*Objectif énoncé 1*: Pour chacune des affirmations suivantes, indiquez par oui ou par non si elle concorde avec la critique du livre de Michel Onfray ci-dessous, en citant mot pour mot les passages qui tranchent. (a) Le « Traité d'athéologie » a paru chez Grasset et Fasquelle en 2005. (b) La critique date la rédaction du Talmud du Ier siècle. (c) Karl Barth figure parmi les théologiens qui ont suggéré ou n'ont pas réfuté la non-historicité de Jésus.
*Objectif énoncé 2*: D'après la critique du livre de Michel Onfray ci-dessous, dans quel ouvrage cet auteur a-t-il démoli Freud ?
*Objectif énoncé 3*: Expliquez s'il vous plaît, en une à trois phrases, pourquoi, selon la critique du livre de Michel Onfray ci-dessous, l'attitude des premiers ennemis du christianisme contredit la non-historicité de Jésus.

Théorie de Jésus. Michel Onfray.
Michel Onfray.
Théorie de Jésus. -Biographie d'une idée-. Essai. Bouquins éd. Paris, 2023
Consternant ! Surtout écrit par auteur dont on peut apprécier l'exposé de ses conceptions sur certaines chaînes d'information, et sur la qualité de ses ouvrages, sauf le tout aussi consternant "Traité d'athéologie" (Grasset et Fasquelle, 2005), que j'analyse dans mon ouvrage L'essence du cristianisme p. 80 et suiv.
Michel Onfray a démolli avec plus de verve et de vraisemblance Freud dans Le crépuscule d'une idole. (Grasset).
La quatrième page de couverture expose, avec un ton acrimonieux, le sous-bassement de la thèse, et se réfère en fait à des conceptions archaïques, invraisemblables, auquelles, on l'espère, plus aucun chrétien ne se réfère ! (Cf ci dessous en annexe).
La non-historicité de Jésus a été soutenue, même encore récemment, par de nombreux, et parfois convaincants, auteurs,exégètes et même suggérée ou non réfutée par des théologiens – Karl Barth et Adolf Bultmann entre autres – et exposée de manière claire et objective.
Mais cette non-historicité, y compris réduite à une "mini-historicité ("un gourou" ou un d ces petits agitateurs messianiques sans envergure qui abondaient alors) butte sur trois faits :
1/aucun des premiers ennemis historiques du christianisme ne l'a remise en cause ! Jésus était à abattre, non à nier ! Le Talmud, écrit au IIème voire IIIème siècle, attaque avec ardeur Yeshoua bar Iosef ! ("petit, laid et contrefait", "né du soldat romain Panthera", "il fut pendu à un poteau" – c à d cloué ou attaché; les témoins de Jéhovah reprennent aussi que la croix était un poteau – etc.).
2/on ne se fait pas torturer, lapider, crucifier, on ne part pas dans le monde entier porter la bonne nouvelle, risquant le même sort, pour un mythe ! Un expert athée ayant examiné le Linceul de Turin, s'est exclamé "ils ont dû être confrontés à un fait extraordianaire pour qu'ils se conduisent ainsi après cette "résurrection". D'un autre auteur : "comment une bande de hippies, ayant quitté métier, femmes et enfants, de filles hystériques, ces moutons appeurés lors de la passion, sont-ils devenus en un instant des lions prêts à tout endurer?"

(Enregistrements issus d'un jeu de données de pointage)

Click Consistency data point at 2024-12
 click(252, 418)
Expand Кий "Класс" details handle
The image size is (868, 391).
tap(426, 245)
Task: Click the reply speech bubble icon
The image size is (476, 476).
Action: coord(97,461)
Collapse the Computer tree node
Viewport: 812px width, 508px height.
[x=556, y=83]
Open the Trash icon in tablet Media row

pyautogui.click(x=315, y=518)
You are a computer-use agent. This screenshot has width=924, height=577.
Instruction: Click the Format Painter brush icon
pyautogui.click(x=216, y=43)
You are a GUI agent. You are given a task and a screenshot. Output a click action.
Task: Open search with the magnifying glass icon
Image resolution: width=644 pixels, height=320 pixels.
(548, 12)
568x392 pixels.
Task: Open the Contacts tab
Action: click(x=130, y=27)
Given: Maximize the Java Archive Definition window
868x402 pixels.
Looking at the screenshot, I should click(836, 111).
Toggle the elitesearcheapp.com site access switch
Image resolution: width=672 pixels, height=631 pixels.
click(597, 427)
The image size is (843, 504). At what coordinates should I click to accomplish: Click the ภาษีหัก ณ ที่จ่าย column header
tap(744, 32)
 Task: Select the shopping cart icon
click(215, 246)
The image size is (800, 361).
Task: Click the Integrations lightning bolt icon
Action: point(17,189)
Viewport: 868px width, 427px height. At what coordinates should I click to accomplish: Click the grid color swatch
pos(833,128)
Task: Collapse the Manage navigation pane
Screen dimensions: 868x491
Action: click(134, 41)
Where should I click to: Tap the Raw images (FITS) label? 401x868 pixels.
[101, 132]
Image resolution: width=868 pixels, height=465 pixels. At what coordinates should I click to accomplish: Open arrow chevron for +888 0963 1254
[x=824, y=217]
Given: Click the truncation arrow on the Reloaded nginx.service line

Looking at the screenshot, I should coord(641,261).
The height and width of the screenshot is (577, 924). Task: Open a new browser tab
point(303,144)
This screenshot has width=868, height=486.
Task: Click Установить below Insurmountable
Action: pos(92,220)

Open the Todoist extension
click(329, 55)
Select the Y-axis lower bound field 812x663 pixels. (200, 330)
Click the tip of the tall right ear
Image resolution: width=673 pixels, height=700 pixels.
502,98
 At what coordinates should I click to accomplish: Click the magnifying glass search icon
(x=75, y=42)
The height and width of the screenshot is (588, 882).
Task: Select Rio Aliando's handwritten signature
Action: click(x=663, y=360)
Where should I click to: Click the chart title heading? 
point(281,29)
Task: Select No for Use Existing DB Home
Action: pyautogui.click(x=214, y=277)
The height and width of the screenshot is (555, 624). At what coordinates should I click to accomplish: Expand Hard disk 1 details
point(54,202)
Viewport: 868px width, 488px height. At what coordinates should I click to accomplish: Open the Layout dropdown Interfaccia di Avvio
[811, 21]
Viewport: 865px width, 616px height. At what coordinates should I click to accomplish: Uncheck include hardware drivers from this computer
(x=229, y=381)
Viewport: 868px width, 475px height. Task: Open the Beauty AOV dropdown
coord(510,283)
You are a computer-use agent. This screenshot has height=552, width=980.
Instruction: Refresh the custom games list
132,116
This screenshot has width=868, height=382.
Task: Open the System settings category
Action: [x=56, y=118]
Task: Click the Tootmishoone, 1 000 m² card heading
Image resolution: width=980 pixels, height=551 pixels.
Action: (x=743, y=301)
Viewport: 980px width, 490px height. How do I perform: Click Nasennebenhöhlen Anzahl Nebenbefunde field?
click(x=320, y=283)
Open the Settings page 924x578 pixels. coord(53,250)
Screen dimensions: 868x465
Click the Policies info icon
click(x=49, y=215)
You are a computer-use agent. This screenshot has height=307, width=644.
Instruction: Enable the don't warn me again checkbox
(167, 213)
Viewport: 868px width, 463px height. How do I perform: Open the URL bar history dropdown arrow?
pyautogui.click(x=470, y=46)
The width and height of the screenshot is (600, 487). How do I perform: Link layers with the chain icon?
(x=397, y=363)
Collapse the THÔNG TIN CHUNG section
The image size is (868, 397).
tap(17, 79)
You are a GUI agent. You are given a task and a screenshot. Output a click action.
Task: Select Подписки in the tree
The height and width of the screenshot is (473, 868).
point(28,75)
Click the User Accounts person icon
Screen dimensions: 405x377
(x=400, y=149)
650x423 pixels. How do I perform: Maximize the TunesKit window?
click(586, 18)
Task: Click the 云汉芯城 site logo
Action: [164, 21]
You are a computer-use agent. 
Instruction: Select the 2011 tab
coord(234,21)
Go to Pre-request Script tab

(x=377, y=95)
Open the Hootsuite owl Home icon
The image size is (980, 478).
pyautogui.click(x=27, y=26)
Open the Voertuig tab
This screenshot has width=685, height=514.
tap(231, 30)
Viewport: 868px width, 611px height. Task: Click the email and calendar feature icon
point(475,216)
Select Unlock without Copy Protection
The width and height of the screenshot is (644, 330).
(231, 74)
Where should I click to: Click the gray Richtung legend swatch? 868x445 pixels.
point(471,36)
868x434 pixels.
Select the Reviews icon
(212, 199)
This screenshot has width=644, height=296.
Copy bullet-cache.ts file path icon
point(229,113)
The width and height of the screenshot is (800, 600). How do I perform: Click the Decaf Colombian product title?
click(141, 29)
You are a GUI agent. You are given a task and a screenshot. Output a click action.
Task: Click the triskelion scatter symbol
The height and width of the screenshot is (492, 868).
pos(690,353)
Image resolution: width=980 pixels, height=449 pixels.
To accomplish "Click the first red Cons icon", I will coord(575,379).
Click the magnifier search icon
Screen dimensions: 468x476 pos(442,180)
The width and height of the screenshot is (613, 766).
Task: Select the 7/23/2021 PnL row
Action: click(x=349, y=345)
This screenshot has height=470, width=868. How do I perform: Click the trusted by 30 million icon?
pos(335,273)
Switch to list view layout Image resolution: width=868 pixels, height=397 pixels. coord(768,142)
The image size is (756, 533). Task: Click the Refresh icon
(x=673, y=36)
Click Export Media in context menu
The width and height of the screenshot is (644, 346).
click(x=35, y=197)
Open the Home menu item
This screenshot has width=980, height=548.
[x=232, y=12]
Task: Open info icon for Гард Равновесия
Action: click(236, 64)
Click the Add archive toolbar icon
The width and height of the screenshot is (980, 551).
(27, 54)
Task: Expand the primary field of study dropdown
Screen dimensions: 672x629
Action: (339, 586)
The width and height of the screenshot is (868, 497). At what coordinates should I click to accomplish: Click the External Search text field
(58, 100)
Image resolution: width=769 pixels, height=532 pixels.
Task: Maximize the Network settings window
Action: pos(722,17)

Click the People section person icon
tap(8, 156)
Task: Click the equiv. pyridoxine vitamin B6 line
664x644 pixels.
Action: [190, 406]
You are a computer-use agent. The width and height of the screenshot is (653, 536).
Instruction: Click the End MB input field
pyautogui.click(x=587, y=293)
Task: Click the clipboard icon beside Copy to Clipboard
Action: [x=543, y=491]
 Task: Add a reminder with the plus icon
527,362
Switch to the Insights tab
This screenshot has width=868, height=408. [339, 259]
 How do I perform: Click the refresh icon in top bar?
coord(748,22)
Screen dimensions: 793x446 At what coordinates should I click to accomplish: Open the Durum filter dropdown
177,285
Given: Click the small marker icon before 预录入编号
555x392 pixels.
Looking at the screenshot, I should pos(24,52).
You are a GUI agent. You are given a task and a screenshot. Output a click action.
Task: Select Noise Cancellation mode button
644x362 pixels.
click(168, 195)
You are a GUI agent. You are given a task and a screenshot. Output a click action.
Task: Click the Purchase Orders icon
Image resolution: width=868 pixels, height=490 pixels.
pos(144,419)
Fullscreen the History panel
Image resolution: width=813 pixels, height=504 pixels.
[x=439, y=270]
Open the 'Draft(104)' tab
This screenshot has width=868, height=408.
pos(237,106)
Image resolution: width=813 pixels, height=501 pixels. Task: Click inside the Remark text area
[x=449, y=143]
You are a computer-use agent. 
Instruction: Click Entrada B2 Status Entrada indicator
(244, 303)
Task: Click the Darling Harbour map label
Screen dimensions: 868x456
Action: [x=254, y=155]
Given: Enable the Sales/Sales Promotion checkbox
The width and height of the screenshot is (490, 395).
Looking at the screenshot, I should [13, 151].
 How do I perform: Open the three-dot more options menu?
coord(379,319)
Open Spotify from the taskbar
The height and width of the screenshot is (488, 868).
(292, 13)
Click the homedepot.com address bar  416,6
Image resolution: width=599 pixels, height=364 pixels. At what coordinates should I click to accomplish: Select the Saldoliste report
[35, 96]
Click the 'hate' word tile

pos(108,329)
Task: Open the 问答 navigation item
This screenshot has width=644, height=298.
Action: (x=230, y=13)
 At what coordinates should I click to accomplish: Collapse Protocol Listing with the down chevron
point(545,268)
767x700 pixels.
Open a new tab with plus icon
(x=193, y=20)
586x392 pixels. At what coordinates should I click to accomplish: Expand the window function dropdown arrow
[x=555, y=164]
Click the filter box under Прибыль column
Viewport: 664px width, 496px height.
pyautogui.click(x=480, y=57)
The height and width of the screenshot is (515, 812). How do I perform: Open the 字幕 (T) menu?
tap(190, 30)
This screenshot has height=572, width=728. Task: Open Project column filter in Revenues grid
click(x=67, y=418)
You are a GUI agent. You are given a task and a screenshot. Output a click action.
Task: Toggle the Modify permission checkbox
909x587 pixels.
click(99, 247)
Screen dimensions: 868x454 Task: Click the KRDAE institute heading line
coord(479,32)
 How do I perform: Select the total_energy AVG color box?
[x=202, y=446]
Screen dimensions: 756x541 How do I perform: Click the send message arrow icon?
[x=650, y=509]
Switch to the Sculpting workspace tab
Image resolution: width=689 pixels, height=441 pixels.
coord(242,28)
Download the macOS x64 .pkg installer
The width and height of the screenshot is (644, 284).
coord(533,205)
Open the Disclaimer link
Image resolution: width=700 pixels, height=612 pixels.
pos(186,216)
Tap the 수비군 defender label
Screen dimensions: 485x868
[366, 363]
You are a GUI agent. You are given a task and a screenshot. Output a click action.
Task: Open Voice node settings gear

*Réponse complète 1*:
(a) Oui : « "Traité d'athéologie" (Grasset et Fasquelle, 2005) ».
(b) Non : « Le Talmud, écrit au IIème voire IIIème siècle ».
(c) Oui : « suggérée ou non réfutée par des théologiens – Karl Barth et Adolf Bultmann entre autres ».

*Réponse complète 2*: Dans Le crépuscule d'une idole (Grasset).

*Réponse complète 3*: Aucun des premiers ennemis historiques du christianisme n'a remis en cause son existence : Jésus était à abattre, non à nier. Le Talmud, par exemple, attaque avec ardeur Yeshoua bar Iosef au lieu de nier qu'il ait existé.